§ Your goal
Each entry below needs to be reproduced exactly as given.

Segment Open

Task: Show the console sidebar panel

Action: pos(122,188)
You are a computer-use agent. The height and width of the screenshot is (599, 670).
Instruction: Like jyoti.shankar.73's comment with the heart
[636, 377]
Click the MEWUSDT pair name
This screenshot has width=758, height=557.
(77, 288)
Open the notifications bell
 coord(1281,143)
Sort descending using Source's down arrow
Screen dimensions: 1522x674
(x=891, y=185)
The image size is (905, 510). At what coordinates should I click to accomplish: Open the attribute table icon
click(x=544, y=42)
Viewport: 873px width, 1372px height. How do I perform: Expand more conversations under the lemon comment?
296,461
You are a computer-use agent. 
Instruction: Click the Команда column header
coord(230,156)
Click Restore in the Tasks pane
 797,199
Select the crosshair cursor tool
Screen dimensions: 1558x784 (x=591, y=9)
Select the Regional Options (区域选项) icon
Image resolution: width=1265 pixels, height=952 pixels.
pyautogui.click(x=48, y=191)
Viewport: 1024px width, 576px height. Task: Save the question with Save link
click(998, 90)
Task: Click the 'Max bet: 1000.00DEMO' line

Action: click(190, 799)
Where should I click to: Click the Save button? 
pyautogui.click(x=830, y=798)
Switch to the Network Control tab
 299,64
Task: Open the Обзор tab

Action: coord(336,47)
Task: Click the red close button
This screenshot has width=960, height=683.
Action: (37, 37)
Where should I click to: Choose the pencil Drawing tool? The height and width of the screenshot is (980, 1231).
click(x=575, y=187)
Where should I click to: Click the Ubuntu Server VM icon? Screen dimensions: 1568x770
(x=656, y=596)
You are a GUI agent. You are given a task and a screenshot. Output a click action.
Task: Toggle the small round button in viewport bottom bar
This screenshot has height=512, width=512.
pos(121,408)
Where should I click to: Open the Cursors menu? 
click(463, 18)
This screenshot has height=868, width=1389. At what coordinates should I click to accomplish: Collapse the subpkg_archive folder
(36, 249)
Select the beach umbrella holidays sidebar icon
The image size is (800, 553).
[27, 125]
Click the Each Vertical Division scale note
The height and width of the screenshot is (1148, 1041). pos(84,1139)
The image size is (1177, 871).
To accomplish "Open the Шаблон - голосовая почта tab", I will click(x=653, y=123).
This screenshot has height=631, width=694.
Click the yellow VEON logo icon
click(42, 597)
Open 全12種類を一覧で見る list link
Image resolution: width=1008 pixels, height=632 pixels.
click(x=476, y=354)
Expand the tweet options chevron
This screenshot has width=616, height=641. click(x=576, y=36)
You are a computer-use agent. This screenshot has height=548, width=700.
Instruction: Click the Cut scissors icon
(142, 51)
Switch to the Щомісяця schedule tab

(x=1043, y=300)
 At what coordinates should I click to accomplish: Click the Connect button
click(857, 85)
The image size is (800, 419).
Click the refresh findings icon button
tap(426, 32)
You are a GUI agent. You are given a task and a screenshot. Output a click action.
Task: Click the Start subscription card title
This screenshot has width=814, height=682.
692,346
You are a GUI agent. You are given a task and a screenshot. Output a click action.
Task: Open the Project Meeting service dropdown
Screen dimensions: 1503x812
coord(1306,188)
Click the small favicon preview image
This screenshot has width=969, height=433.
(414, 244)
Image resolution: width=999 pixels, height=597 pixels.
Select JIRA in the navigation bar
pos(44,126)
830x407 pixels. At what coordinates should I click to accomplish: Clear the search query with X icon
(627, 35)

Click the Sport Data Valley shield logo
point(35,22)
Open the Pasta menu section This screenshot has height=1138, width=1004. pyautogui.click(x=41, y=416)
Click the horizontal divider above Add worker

Segment Closed

§ Solved problem
Task: Show the console sidebar panel

Action: pos(122,188)
You are a computer-use agent. The height and width of the screenshot is (599, 670).
Instruction: Like jyoti.shankar.73's comment with the heart
[636, 377]
Click the MEWUSDT pair name
This screenshot has width=758, height=557.
(77, 288)
Open the notifications bell
 coord(1281,143)
Sort descending using Source's down arrow
Screen dimensions: 1522x674
(x=891, y=185)
The image size is (905, 510). At what coordinates should I click to accomplish: Open the attribute table icon
click(x=544, y=42)
Viewport: 873px width, 1372px height. How do I perform: Expand more conversations under the lemon comment?
296,461
You are a computer-use agent. 
Instruction: Click the Команда column header
coord(230,156)
Click Restore in the Tasks pane
 797,199
Select the crosshair cursor tool
Screen dimensions: 1558x784 (x=591, y=9)
Select the Regional Options (区域选项) icon
Image resolution: width=1265 pixels, height=952 pixels.
pyautogui.click(x=48, y=191)
Viewport: 1024px width, 576px height. Task: Save the question with Save link
click(998, 90)
Task: Click the 'Max bet: 1000.00DEMO' line

Action: click(190, 799)
Where should I click to: Click the Save button? 
pyautogui.click(x=830, y=798)
Switch to the Network Control tab
 299,64
Task: Open the Обзор tab

Action: coord(336,47)
Task: Click the red close button
This screenshot has width=960, height=683.
Action: (37, 37)
Where should I click to: Choose the pencil Drawing tool? The height and width of the screenshot is (980, 1231).
click(x=575, y=187)
Where should I click to: Click the Ubuntu Server VM icon? Screen dimensions: 1568x770
(x=656, y=596)
You are a GUI agent. You are given a task and a screenshot. Output a click action.
Task: Toggle the small round button in viewport bottom bar
This screenshot has height=512, width=512.
pos(121,408)
Where should I click to: Open the Cursors menu? 
click(463, 18)
This screenshot has height=868, width=1389. At what coordinates should I click to accomplish: Collapse the subpkg_archive folder
(36, 249)
Select the beach umbrella holidays sidebar icon
The image size is (800, 553).
[27, 125]
Click the Each Vertical Division scale note
The height and width of the screenshot is (1148, 1041). pos(84,1139)
The image size is (1177, 871).
To accomplish "Open the Шаблон - голосовая почта tab", I will click(x=653, y=123).
This screenshot has height=631, width=694.
Click the yellow VEON logo icon
click(42, 597)
Open 全12種類を一覧で見る list link
Image resolution: width=1008 pixels, height=632 pixels.
click(x=476, y=354)
Expand the tweet options chevron
This screenshot has width=616, height=641. click(x=576, y=36)
You are a computer-use agent. This screenshot has height=548, width=700.
Instruction: Click the Cut scissors icon
(142, 51)
Switch to the Щомісяця schedule tab

(x=1043, y=300)
 At what coordinates should I click to accomplish: Click the Connect button
click(857, 85)
The image size is (800, 419).
Click the refresh findings icon button
tap(426, 32)
You are a GUI agent. You are given a task and a screenshot. Output a click action.
Task: Click the Start subscription card title
This screenshot has width=814, height=682.
692,346
You are a GUI agent. You are given a task and a screenshot. Output a click action.
Task: Open the Project Meeting service dropdown
Screen dimensions: 1503x812
coord(1306,188)
Click the small favicon preview image
This screenshot has width=969, height=433.
(414, 244)
Image resolution: width=999 pixels, height=597 pixels.
Select JIRA in the navigation bar
pos(44,126)
830x407 pixels. At what coordinates should I click to accomplish: Clear the search query with X icon
(627, 35)

Click the Sport Data Valley shield logo
point(35,22)
Open the Pasta menu section This screenshot has height=1138, width=1004. pyautogui.click(x=41, y=416)
Click the horizontal divider above Add worker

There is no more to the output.